Monday, June 16, 2014

Early Solar Powered Computers

August 1999, I asked some hands-on PV pioneers who had the first photovoltaic powered personal computer (PV powered PC). Here are their responses and some comments.

My own PV powered PC experience began July 1982. While living in the Arkansas Ozark mountains, I got an Apple II Plus. I wanted to connect the computer directly to home 12-volt DC PV system instead of using an inverter so I called Apple Tech Support to make sure what I wanted to do would not harm the computer. Apple technicians told me that my computer was the first PC they knew of that was PV powered. I connected my 12-volt PV system battery bank (6 each 2-volt 400 amp-hour C&D lead-acid cells) to a separate 12-volt group of gel cells. The gel cell 12-volt output was connected directly to the Apple’s hard drive and the computer's 5-volt RAM was connected through a voltage-dropping resistor.

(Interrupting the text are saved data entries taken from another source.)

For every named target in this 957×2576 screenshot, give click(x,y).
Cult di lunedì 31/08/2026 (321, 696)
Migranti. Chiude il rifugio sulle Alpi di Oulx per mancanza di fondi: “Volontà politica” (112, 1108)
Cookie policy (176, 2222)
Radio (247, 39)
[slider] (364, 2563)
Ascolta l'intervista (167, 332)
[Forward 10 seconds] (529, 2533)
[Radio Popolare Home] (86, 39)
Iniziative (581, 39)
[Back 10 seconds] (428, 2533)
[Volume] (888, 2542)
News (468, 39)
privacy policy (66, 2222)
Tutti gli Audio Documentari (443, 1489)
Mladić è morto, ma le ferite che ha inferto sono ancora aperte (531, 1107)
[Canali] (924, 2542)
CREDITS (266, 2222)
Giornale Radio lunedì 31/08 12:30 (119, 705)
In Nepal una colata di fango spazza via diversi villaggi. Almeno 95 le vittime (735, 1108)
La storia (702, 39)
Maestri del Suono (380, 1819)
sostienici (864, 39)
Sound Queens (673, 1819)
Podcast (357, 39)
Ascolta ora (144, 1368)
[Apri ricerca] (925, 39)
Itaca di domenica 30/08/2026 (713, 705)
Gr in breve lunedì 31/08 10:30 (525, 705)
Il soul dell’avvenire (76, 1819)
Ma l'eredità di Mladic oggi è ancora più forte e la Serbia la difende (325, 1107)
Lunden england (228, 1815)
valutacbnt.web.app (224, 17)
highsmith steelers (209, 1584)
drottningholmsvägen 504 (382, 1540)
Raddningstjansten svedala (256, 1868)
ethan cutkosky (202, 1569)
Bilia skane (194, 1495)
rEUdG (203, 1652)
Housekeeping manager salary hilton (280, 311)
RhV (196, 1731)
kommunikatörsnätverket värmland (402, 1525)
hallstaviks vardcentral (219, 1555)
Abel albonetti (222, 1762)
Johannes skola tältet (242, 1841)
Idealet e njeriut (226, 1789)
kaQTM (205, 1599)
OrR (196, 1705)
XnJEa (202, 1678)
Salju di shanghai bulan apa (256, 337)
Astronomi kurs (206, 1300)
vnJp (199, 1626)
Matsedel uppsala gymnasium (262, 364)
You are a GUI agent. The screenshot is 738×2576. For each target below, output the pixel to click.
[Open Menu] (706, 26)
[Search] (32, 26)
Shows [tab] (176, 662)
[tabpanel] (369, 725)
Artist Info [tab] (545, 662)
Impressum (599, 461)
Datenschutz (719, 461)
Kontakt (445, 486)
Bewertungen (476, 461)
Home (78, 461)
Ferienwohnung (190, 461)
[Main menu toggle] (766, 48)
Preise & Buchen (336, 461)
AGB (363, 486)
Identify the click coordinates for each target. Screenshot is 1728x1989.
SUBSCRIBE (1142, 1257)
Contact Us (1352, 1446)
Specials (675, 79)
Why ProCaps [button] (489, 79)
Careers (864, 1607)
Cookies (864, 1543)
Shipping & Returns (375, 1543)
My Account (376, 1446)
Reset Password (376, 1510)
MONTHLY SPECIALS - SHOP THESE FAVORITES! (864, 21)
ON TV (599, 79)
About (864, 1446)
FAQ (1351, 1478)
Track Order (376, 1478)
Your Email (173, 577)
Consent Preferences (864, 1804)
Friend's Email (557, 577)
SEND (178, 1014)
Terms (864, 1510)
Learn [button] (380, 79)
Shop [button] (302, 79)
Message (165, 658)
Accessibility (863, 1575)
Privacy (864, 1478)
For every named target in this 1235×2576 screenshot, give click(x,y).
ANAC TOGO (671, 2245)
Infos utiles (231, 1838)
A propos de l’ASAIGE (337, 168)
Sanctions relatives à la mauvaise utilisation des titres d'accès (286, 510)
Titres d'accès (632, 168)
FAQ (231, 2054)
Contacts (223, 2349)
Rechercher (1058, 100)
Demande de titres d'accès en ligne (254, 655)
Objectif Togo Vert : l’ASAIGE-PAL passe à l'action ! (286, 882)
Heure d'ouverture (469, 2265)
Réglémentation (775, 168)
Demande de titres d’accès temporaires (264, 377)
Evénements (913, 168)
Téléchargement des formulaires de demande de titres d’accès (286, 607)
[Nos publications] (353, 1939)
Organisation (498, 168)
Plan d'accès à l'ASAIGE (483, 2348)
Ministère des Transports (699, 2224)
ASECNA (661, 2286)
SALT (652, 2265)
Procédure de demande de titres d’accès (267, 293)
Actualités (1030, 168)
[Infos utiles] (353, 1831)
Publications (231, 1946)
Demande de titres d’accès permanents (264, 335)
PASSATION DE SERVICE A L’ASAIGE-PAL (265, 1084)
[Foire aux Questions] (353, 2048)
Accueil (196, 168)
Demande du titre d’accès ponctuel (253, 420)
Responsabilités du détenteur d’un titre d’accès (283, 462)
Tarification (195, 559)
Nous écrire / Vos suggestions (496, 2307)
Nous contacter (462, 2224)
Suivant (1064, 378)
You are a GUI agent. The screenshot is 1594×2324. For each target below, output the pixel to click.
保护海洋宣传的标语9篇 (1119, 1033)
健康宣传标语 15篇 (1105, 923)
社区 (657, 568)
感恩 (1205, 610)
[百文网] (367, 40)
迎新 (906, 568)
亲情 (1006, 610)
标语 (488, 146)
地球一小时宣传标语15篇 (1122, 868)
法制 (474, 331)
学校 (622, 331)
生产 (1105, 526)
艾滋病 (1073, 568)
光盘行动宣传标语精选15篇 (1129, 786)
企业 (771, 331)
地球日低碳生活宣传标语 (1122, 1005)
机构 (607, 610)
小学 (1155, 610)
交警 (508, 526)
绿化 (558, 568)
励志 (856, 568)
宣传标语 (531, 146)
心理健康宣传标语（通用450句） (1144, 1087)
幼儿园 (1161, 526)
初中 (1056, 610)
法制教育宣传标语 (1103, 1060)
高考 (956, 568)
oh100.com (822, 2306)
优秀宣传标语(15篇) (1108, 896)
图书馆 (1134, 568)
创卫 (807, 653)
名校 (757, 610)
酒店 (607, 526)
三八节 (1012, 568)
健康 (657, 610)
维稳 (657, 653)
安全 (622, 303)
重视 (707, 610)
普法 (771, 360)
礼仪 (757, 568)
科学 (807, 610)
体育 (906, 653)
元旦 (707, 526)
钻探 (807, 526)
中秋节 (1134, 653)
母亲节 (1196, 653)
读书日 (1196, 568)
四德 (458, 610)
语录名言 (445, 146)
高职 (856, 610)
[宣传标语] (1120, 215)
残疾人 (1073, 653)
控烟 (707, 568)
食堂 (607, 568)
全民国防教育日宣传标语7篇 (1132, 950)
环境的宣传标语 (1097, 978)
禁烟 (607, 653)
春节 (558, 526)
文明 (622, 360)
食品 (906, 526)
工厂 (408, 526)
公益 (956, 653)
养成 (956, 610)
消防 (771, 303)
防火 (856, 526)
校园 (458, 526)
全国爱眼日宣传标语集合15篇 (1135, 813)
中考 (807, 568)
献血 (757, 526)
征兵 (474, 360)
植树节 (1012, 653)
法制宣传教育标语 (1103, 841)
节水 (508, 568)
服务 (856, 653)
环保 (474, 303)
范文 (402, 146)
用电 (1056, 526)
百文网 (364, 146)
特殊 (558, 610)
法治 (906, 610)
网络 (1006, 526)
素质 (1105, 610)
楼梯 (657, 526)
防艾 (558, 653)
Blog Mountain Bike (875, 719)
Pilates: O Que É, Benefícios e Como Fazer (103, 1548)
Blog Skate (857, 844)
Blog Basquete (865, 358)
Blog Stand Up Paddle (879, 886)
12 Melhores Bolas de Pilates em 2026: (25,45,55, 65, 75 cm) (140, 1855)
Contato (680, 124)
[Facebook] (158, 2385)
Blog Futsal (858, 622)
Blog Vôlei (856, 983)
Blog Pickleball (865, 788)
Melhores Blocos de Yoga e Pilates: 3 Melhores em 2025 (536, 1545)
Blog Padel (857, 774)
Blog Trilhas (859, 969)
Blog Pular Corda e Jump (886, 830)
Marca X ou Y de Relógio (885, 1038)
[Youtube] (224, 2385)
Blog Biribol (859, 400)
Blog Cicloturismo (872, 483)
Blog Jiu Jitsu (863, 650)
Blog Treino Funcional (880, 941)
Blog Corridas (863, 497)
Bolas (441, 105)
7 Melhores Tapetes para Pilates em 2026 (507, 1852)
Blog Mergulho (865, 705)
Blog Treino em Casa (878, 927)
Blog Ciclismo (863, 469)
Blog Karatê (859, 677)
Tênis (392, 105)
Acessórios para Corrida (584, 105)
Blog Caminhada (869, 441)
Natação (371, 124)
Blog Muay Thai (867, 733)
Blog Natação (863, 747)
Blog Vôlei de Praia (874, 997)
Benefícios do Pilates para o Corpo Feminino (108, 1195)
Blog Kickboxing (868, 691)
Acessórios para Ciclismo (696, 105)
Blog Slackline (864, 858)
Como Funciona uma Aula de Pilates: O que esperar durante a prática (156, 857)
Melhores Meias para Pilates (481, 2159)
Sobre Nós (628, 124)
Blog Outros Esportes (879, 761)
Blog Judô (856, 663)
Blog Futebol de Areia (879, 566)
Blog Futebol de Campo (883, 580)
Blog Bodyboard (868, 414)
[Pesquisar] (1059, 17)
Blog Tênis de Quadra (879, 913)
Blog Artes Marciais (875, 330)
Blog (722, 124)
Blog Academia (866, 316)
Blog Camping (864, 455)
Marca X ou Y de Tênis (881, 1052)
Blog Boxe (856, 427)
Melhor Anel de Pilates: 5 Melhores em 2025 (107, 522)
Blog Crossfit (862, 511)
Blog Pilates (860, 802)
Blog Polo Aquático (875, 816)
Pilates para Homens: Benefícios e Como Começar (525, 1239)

When I moved to Los Angeles in 1982, I continued to power my Apple II with PV using a Tripplite 550 inverter with a 120-volt square wave output. I have also owned Compaq, Kaypro, IBM and PC clones that I powered with Tripplite, Heart and Trace inverters. Most PC power supplies can work with unfiltered utility power so they could also work with most of the square and stepped square wave inverters available back then. I also powered my Sharp laptop and Epson notebook with PV power and a voltage dropping resistor into the internal battery. Computers and PV power are very compatible. This blog was written on a desktop PC in a completely solar powered home and office. See http://www.solarsolar.com/oursys.html

Here are a few of the 1999 RE-Wrenches replies. Someone wrote that a company named “KISS” (Keep It Simple Solar) has a patent for a solar powered computer, but I couldn’t confirm it. He also wrote that KISS sold out to Advance Power (Power Experts) around 1997 or 1998. In 199, Sunwize offered a PV module to power PCs. IBM had an interesting patent for an amorphous PV module that was behind the PC’s LCD screen. Office or outdoor light that passed through the computer screen's non-energized pixels and onto the PV module could charge an internal battery or capacitor. That was more than 15 years ago yet there are still no computers or hand-held screen devices that do not require plug-in charging.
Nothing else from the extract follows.